Stateful Data Flow Beta Build composable event-driven data pipelines in minutes.

Get Started Now

Streaming First: Designing Data Intensive Applications

Deb RoyChowdhury

Deb RoyChowdhury

VP Product, InfinyOn Inc.

SHARE ON
GitHub stars

Data intensive applications, anyone?

It’s probably foolish to attempt to fill jet fuel in a car and expect it to fly.

Yet. This is precisely what we have been trying to do with data. Infact it is even worse. We may even be trying to take a steam engine and boil the ocean and trying to make it fly!

As the title says, this blog is about streaming first. Its a data engineering myth that no-one needs real time and everyone can wait for batch processing.

Data Intensive Applications are better suited to the streaming pattern. Thankfully there is a solid book on the topic. And that is what this article is about.

The Metamorphosis of Data Systems

The shift from transactional databases to streaming systems isn’t just a technological shift. A trend. A fad.

It’s an an organic transformation to align with the natural order of data processing.

As Martin Kleppmann articulates in “Designing Data-Intensive Applications,” systems must be:

  • Reliable: Work correctly even in the face of failures
  • Scalable: Handle growth in data volume, traffic, and complexity
  • Maintainable: Make it possible for engineers to work on the system intuitively

I think the text might talk about modern systems. But I think this is true for most if not all systems in theory and aspirations.

From ACID to Event Streams

“Wait don’t we have databases?” you might say. Are they not reliable, scalable, maintainable? Yes, and, they also have some limitations.

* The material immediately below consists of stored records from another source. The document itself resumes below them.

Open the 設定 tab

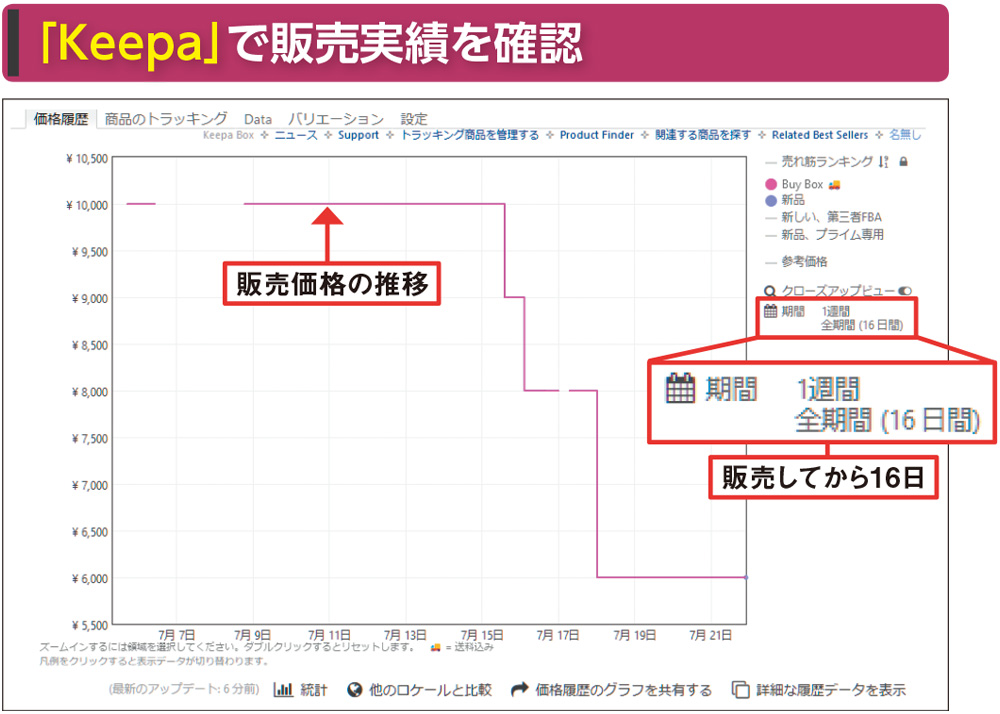tap(412, 118)
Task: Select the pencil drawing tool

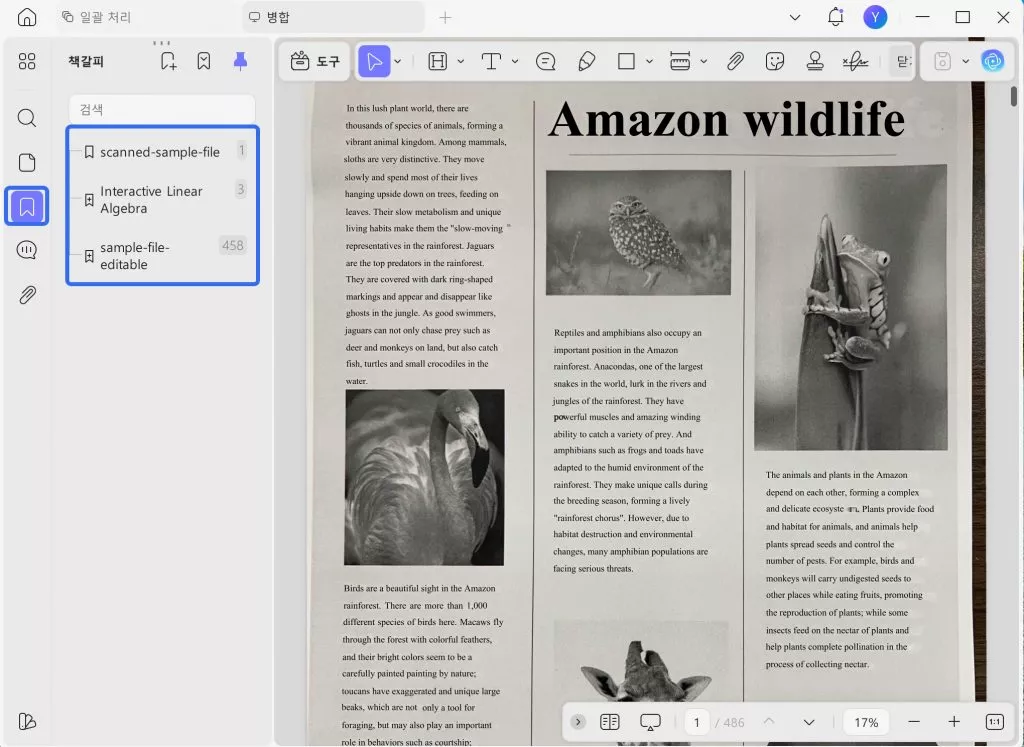Action: [587, 62]
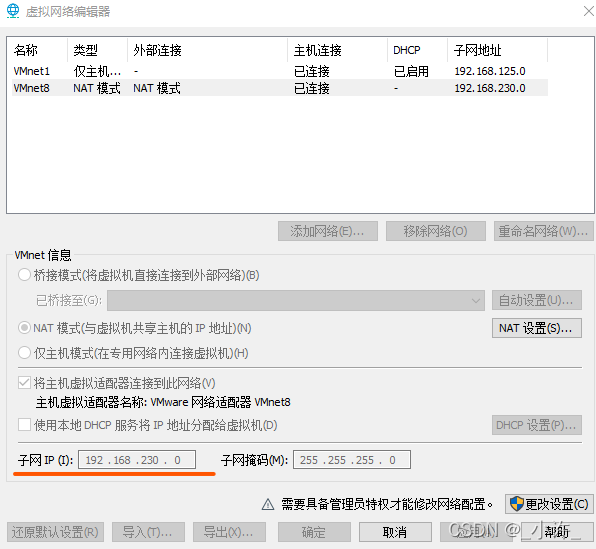The image size is (596, 549).
Task: Click the globe network editor title icon
Action: click(13, 11)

Traditional databases solved these challenges through ACID transactions:

  • Atomicity: All or nothing execution
  • Consistency: Data remains valid between transactions
  • Isolation: Concurrent transactions don’t interfere
  • Durability: Committed data isn’t lost

However, as systems scaled across multiple machines, the limitations of this approach became apparent:

  1. Coordination Costs: Distributed transactions require expensive coordination
  2. Availability Tradeoffs: Strong consistency often compromises availability
  3. Operational Complexity: Managing distributed state becomes increasingly difficult

The Case for Event-Driven Architecture

So what is this Event Driven Architecture, and what about streaming? Well most of us might not need to consciously reflect on this, but majority of software is analytical now.

We don’t use software merely to insert/update information or to transact anymore. We spend a lof of our time in the digital universe interacting with information. And we operate in the paradign of streams and events.

Why Events Matter

The challenge with Events is that it requires us to shift how we think about data. It requires us to unlearn what we are used to. It requires us to change.

And no matter what we want others to think, we are are change resistant. Often for legitimate reasons.

Weird things is that thinking in terms of Events is more aligned with the organic flow of human computer interaction than thinking in transactions.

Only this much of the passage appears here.